MATERIALS PROVIDED.
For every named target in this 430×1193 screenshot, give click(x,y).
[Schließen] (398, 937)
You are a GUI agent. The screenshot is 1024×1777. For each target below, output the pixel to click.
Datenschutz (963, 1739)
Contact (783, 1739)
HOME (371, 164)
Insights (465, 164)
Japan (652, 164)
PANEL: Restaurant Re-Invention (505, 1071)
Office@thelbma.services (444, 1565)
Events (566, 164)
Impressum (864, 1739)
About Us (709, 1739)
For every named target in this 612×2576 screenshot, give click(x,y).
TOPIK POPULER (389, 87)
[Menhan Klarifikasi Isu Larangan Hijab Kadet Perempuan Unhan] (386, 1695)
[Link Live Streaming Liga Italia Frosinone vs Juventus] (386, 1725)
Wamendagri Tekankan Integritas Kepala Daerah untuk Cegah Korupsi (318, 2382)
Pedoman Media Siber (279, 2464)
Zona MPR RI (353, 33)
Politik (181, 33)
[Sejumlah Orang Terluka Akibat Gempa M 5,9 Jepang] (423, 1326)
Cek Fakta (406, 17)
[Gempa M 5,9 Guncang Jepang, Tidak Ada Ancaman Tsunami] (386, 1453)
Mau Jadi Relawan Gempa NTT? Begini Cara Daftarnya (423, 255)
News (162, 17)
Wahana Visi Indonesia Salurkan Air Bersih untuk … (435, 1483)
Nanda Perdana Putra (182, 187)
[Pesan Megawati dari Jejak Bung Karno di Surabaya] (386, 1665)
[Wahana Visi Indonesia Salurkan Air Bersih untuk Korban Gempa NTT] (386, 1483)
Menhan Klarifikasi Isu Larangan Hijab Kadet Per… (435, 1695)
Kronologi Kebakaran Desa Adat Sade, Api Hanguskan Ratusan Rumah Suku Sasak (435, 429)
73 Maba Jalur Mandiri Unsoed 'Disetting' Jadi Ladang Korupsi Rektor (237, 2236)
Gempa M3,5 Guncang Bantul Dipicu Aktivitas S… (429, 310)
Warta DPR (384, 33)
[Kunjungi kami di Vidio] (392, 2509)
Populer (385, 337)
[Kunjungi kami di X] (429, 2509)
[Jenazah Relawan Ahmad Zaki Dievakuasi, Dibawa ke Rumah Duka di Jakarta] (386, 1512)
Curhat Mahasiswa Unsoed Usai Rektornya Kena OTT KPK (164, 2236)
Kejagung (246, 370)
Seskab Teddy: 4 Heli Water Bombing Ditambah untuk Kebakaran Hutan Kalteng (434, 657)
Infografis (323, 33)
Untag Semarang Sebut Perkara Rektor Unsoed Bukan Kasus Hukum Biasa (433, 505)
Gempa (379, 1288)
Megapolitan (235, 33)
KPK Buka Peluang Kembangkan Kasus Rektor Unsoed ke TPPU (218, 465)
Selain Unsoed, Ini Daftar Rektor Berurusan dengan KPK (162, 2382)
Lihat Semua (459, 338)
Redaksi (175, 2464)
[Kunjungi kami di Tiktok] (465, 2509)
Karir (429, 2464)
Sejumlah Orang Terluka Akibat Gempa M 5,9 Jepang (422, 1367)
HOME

TASK TO CARRY OUT.
Go through the data above and tally every line that includes "Orang". State only the total.

TASK RESULT.
2